Residual Networks of Residual Networks: Multilevel Residual Networks
This work addresses the problem of improving optimization in deep neural networks for computer vision researchers, offering a novel architecture that boosts performance across multiple datasets and network types.
The paper tackles the optimization limitations of deep residual networks by proposing Residual Networks of Residual Networks (RoR), which adds level-wise shortcut connections to enhance learning capability, achieving state-of-the-art results with test errors of 3.77% on CIFAR-10, 19.73% on CIFAR-100, and 1.59% on SVHN.
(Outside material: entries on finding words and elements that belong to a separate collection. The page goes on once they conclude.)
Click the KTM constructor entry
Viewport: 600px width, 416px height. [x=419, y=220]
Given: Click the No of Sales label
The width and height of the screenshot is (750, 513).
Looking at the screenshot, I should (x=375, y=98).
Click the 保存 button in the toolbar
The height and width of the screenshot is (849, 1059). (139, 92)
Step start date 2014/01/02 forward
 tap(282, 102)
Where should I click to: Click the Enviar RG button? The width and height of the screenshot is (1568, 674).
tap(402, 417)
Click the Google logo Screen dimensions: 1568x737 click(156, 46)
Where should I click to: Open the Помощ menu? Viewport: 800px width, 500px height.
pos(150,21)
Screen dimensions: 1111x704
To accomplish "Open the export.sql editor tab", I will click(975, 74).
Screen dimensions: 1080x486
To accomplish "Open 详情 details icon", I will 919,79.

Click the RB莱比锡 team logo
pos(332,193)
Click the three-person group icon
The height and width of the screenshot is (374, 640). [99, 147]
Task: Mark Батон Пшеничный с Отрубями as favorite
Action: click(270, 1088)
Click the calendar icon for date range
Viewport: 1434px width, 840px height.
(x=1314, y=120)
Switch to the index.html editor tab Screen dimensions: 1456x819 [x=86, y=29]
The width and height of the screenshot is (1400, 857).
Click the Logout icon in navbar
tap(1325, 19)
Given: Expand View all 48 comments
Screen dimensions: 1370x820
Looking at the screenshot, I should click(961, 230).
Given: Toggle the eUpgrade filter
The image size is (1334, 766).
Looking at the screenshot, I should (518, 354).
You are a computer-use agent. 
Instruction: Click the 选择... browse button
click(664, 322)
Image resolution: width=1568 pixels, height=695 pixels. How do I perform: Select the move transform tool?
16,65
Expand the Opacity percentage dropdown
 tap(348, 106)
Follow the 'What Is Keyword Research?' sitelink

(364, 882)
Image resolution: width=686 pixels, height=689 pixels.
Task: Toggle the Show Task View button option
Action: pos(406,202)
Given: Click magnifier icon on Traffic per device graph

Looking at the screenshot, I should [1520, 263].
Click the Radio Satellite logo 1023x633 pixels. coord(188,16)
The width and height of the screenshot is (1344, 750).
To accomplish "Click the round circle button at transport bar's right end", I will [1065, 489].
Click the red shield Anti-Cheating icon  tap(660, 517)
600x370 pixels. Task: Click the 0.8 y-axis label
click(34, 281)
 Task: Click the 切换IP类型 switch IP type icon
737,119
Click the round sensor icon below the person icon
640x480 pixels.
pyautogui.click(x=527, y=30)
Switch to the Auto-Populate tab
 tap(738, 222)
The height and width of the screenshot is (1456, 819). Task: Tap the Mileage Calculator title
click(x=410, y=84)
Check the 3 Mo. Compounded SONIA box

A residual-networks family with hundreds or even thousands of layers dominates major image recognition tasks, but building a network by simply stacking residual blocks inevitably limits its optimization ability. This paper proposes a novel residual-network architecture, Residual networks of Residual networks (RoR), to dig the optimization ability of residual networks. RoR substitutes optimizing residual mapping of residual mapping for optimizing original residual mapping. In particular, RoR adds level-wise shortcut connections upon original residual networks to promote the learning capability of residual networks. More importantly, RoR can be applied to various kinds of residual networks (ResNets, Pre-ResNets and WRN) and significantly boost their performance. Our experiments demonstrate the effectiveness and versatility of RoR, where it achieves the best performance in all residual-network-like structures. Our RoR-3-WRN58-4+SD models achieve new state-of-the-art results on CIFAR-10, CIFAR-100 and SVHN, with test errors 3.77%, 19.73% and 1.59%, respectively. RoR-3 models also achieve state-of-the-art results compared to ResNets on ImageNet data set.